Minimal Reproduction
from fastapi import FastAPI
app = FastAPI()
@app.on_event("startup")
async def startup():
raise Exception("error")
@app.get("/")
async def hello():
return {"msg": "hello world"}
Environment
- Python: 3.7
What Broke
Workers continuously restart without handling startup exceptions, causing resource exhaustion.
Why It Broke
Gunicorn keeps booting workers due to zero exit code on startup failure
Fix Options (Details)
Option A — Upgrade to fixed release Safe default (recommended)

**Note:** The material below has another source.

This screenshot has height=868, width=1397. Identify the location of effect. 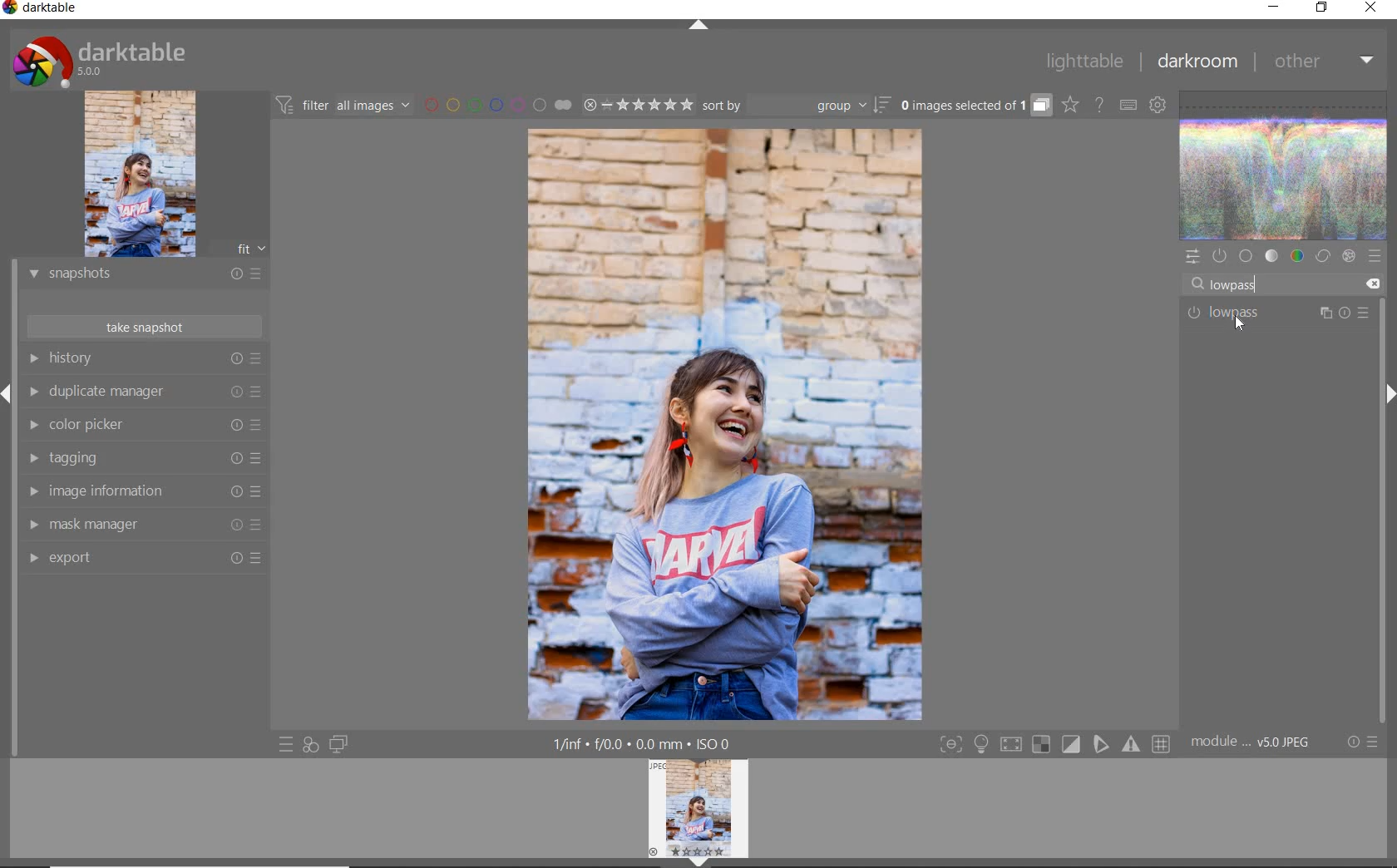
(1347, 257).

Upgrade to version 0.15.0 or later.
Use when you can deploy the upstream fix. It is usually lower-risk than long-lived workarounds.

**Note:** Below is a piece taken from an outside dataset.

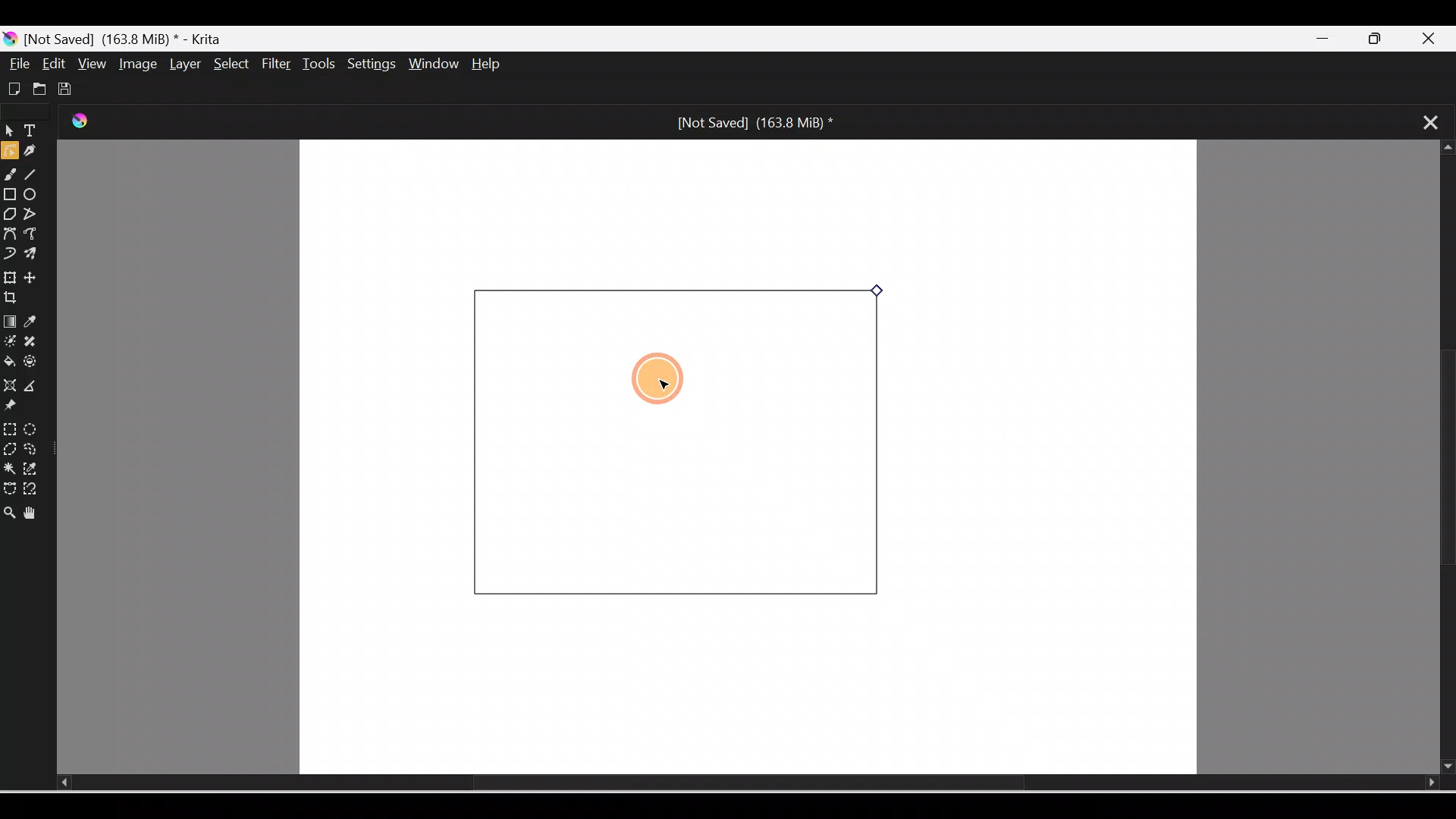  Describe the element at coordinates (321, 64) in the screenshot. I see `Tools` at that location.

Fix reference: https://github.com/kludex/uvicorn/pull/1077
First fixed release: 0.15.0
Last verified: 2026-02-09. Validate in your environment.
When NOT to Use This Fix
- This fix is not applicable if you require non-zero exit codes for other error handling.
Verify Fix
Re-run the minimal reproduction on your broken version, then apply the fix and re-run.
Did This Fix Work in Your Case?
Quick signal helps us prioritize which fixes to verify and improve.
Prevention
- Add a TLS smoke test that performs a real handshake in CI (include CA bundle validation and hostname checks).
- Alert on handshake failures by error string and endpoint to catch cert/CA changes quickly.
- Make timeouts explicit and test them (unit + integration) to avoid silent behavior changes.
- Instrument retries (attempt count + reason) and alert on spikes to catch dependency slowdowns.
Version Compatibility Table
| Version | Status |
|---|---|
| 0.15.0 | Fixed |
Related Issues
No related fixes found.
Sources
We don’t republish the full GitHub discussion text. Use the links above for context.